■ YOUR GOAL
Transcribe exactly the lines from the one containing "Click the warning triangle icon in alert" through the end of the entries, including both the first and the last, and nothing else.

ENTRIES PROVIDED below:

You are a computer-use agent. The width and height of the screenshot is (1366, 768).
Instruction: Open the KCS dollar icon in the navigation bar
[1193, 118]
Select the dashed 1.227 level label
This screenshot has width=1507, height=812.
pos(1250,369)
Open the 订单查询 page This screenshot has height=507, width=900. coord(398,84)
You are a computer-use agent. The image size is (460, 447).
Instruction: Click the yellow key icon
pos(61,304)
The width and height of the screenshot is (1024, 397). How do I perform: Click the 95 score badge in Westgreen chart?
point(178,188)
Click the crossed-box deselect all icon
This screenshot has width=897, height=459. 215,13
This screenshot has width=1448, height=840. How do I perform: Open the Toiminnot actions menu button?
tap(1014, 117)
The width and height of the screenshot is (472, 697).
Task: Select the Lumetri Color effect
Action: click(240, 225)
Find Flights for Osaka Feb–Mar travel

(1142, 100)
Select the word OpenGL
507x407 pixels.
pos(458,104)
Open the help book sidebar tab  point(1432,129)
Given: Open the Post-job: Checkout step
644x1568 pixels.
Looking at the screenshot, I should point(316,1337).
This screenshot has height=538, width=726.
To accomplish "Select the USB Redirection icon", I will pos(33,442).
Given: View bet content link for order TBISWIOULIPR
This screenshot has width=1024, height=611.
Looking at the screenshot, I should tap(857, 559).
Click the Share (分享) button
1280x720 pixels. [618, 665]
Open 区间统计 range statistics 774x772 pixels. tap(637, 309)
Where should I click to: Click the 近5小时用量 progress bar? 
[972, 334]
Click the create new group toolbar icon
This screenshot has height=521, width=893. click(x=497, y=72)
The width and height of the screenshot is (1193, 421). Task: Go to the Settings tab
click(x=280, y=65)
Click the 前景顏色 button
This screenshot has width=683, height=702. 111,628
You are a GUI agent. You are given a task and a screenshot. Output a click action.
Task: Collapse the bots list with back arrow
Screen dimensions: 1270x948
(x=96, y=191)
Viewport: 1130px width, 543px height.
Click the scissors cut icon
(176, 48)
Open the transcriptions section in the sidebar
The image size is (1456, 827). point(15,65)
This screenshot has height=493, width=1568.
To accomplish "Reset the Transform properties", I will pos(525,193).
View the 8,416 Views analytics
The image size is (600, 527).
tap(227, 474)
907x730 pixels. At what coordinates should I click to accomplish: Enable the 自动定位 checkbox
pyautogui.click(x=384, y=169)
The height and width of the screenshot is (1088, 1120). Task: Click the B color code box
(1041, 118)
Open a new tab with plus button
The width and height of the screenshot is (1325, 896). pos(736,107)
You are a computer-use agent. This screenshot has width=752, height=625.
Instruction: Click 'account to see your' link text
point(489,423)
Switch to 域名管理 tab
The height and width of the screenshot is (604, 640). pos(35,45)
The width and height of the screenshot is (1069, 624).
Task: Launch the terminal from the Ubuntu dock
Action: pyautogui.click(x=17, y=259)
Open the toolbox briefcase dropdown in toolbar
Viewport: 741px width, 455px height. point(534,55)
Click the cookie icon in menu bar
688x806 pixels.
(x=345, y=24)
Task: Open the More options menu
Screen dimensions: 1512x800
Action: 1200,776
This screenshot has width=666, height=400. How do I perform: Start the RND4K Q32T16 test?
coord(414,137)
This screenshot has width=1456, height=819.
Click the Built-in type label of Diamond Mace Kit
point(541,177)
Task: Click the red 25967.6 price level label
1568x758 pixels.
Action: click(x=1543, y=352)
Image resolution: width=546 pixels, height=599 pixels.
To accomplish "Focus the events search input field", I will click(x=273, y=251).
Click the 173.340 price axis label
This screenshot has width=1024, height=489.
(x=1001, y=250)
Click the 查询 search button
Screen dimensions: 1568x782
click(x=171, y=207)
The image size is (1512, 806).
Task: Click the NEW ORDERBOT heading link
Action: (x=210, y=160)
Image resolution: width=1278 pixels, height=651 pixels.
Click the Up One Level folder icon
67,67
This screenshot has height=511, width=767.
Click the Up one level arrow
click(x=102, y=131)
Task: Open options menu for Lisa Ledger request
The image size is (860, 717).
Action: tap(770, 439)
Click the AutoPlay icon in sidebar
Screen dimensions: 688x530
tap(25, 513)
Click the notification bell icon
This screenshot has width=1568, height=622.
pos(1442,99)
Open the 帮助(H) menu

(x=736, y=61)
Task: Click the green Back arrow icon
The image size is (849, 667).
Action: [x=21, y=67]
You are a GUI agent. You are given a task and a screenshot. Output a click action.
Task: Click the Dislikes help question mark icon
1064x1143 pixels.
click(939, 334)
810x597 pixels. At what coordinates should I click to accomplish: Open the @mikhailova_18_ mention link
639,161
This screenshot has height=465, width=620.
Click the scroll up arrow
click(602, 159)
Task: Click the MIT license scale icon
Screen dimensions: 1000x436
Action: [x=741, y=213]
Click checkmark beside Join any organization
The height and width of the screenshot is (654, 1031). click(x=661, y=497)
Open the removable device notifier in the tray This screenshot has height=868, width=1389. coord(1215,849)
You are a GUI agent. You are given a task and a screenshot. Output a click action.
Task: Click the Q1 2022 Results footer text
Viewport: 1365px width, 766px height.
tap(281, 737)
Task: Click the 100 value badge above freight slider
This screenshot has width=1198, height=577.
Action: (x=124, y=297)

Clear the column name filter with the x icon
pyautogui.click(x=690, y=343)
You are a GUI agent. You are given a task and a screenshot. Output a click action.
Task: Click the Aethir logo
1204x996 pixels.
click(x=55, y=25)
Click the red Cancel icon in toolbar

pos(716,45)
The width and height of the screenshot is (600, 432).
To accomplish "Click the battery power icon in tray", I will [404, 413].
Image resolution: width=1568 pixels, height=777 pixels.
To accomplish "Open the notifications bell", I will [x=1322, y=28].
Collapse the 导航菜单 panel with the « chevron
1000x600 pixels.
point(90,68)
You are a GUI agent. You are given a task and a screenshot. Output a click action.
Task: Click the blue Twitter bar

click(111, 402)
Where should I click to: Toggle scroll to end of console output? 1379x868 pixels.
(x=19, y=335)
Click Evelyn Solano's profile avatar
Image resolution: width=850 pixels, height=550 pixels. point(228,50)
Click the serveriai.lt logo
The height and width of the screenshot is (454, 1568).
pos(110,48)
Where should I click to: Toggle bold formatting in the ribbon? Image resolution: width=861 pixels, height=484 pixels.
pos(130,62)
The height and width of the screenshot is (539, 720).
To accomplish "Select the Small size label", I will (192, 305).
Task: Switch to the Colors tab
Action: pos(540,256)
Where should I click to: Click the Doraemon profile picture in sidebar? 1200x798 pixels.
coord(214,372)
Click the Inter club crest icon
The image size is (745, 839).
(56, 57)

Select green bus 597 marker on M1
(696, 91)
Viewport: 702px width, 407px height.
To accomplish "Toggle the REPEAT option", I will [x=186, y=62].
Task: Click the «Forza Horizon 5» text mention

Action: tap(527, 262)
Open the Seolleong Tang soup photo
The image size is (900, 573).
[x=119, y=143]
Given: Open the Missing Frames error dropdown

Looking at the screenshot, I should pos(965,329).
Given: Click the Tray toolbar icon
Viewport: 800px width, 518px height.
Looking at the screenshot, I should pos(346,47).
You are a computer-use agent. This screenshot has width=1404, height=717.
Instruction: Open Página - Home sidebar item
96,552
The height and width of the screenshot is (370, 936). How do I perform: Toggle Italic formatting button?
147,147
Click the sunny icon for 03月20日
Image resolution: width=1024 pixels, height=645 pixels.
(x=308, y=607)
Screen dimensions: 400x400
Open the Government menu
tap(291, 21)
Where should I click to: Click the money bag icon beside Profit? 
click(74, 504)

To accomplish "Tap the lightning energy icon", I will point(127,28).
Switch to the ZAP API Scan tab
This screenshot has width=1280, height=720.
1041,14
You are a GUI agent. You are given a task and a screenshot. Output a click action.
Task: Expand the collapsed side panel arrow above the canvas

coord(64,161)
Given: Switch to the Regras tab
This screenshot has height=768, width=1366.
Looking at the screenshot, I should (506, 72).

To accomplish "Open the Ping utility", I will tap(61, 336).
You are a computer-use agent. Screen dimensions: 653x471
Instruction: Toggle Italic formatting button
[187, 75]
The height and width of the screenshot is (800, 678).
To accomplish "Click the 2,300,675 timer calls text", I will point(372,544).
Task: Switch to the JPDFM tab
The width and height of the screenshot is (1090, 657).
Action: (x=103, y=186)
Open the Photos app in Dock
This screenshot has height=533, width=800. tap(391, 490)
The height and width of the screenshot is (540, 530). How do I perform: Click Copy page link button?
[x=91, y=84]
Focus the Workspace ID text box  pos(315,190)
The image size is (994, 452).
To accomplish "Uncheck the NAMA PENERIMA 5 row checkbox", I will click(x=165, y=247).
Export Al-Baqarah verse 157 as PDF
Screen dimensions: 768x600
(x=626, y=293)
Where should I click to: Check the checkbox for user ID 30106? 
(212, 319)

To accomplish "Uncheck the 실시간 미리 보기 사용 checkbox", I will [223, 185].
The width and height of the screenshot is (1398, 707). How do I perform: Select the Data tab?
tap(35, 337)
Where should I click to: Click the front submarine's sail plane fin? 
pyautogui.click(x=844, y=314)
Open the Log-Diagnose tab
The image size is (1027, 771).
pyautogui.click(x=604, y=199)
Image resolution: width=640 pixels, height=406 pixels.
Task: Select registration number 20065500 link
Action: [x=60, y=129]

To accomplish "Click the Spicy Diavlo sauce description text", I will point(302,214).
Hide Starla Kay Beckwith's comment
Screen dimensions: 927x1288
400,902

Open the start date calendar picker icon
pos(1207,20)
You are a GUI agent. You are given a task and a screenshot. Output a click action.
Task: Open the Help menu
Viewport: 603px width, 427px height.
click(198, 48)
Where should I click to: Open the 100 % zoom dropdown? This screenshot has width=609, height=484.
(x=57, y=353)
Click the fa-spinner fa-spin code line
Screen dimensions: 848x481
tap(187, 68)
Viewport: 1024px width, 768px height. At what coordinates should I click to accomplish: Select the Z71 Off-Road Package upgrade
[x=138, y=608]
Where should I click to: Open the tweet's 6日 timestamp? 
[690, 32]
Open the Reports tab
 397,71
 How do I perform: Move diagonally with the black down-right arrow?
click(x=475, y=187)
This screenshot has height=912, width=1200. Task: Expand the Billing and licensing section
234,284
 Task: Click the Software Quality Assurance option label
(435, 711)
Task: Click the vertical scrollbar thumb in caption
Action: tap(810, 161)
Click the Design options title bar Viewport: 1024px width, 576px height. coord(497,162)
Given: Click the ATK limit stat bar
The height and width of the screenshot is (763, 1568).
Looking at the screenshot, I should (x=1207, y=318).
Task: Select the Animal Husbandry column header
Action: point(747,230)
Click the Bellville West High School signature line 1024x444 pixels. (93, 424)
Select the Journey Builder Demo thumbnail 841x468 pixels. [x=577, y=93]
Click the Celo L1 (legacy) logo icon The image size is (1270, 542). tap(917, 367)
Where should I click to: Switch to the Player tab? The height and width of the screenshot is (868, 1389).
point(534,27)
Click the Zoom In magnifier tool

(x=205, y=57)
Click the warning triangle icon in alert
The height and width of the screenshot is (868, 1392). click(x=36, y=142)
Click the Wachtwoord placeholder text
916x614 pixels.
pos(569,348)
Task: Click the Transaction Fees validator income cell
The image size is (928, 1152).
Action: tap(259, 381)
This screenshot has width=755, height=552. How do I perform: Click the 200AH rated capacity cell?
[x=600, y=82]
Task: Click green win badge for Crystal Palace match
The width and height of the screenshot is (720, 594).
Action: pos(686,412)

End of ENTRIES PROVIDED.

■ RESPONSE BELOW
Click the warning triangle icon in alert
The height and width of the screenshot is (868, 1392). click(x=36, y=142)
Click the Wachtwoord placeholder text
916x614 pixels.
pos(569,348)
Task: Click the Transaction Fees validator income cell
The image size is (928, 1152).
Action: tap(259, 381)
This screenshot has width=755, height=552. How do I perform: Click the 200AH rated capacity cell?
[x=600, y=82]
Task: Click green win badge for Crystal Palace match
The width and height of the screenshot is (720, 594).
Action: pos(686,412)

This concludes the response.